Task description →
Set down again, exactly and only, the lines from the one that contains "Click the comment bubble icon" through the last line of the records below, both included, but not the pictures.
*** Supplied data Section Begins ***
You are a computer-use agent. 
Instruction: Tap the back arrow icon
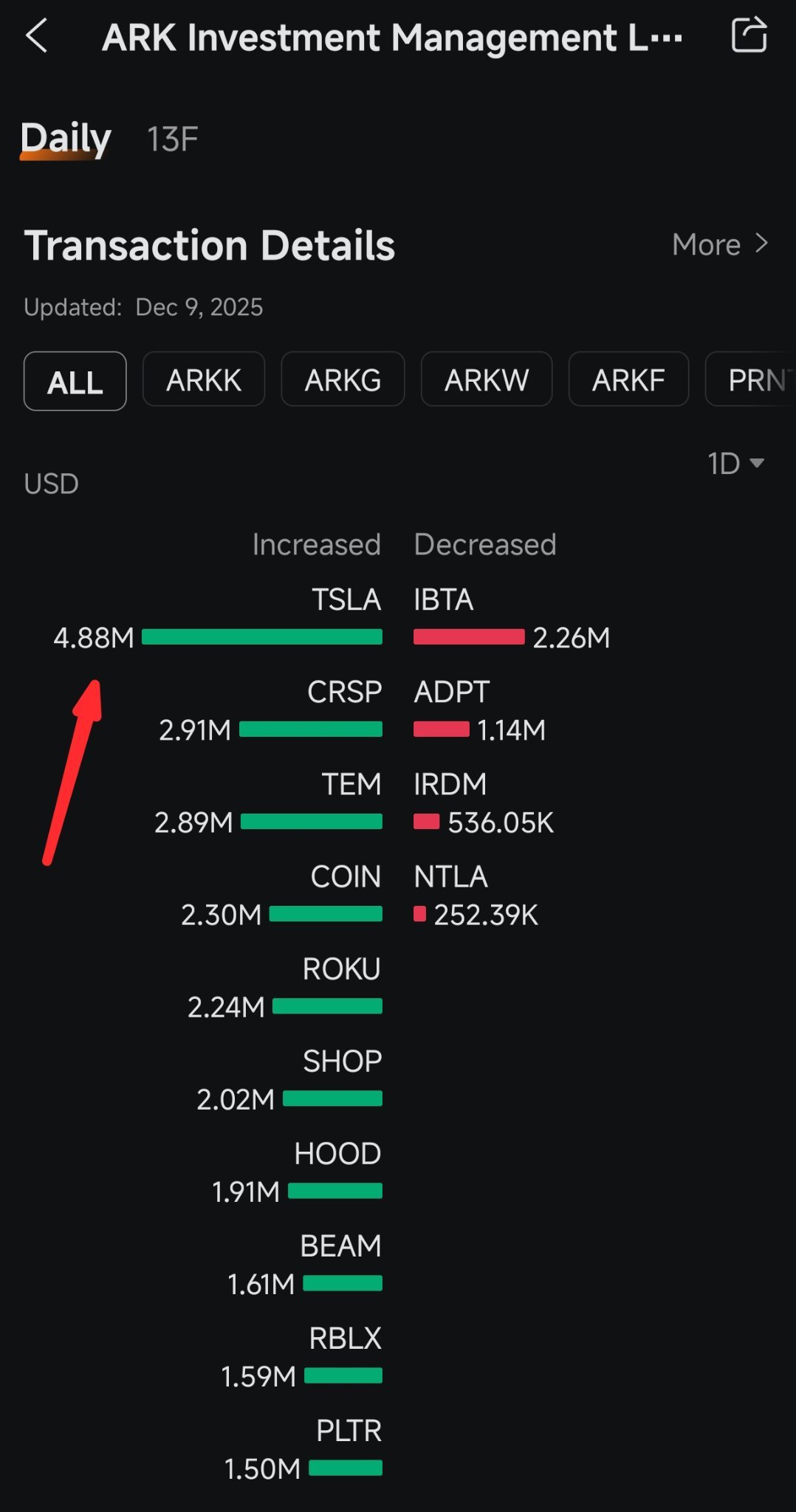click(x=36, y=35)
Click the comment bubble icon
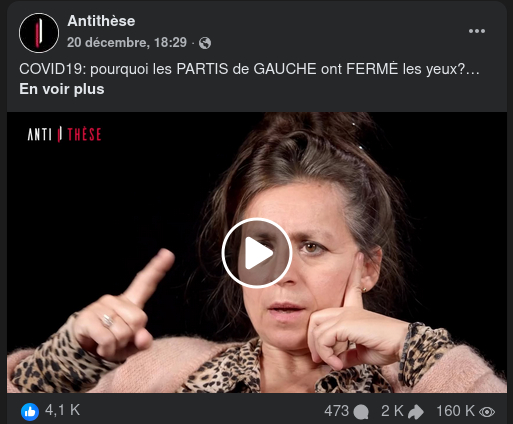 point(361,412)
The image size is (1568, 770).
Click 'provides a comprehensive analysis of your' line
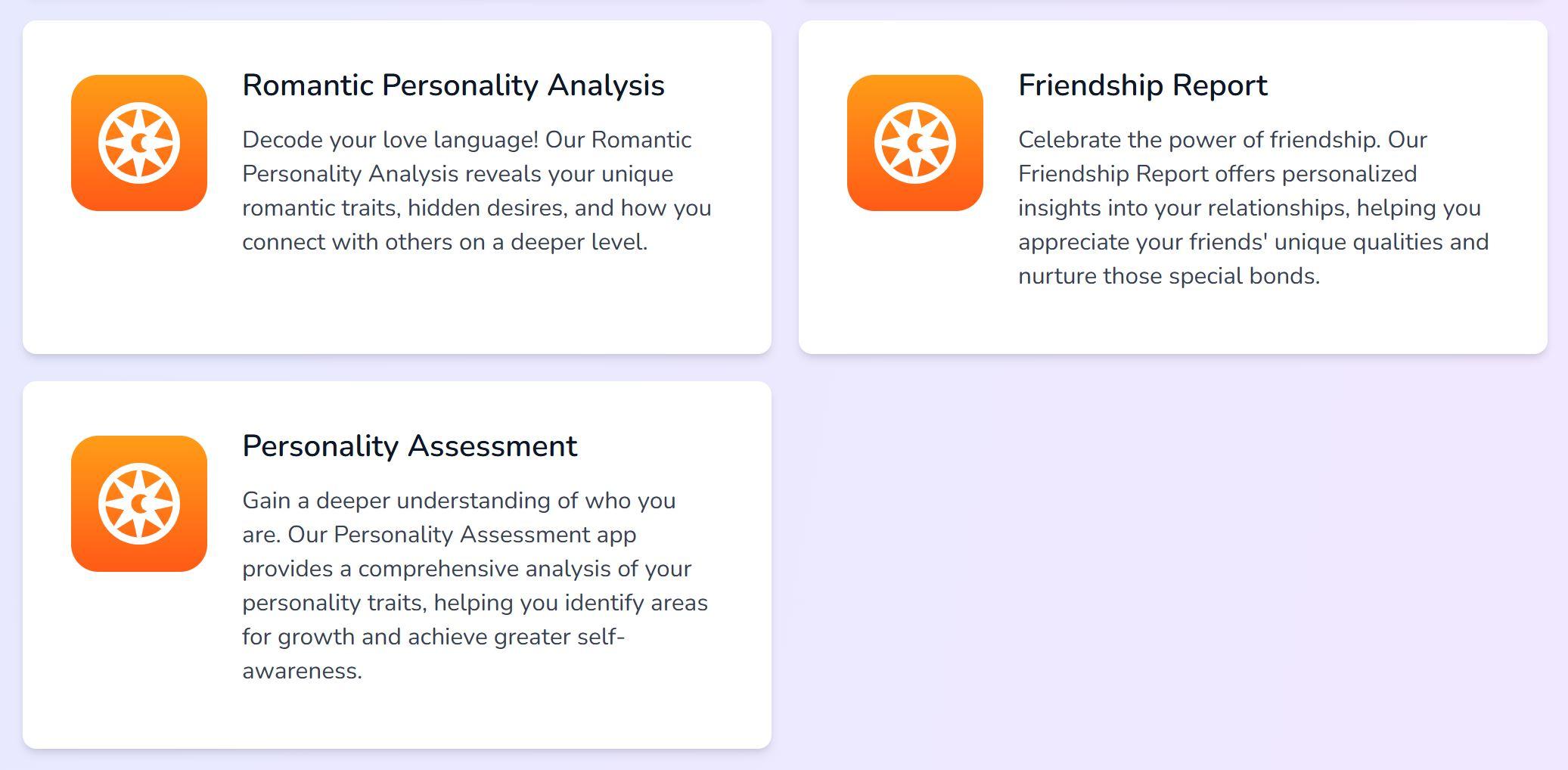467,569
*** Supplied data Section Ends ***
Response area →
Click the comment bubble icon
 point(361,412)
The image size is (1568, 770).
Click 'provides a comprehensive analysis of your' line
467,569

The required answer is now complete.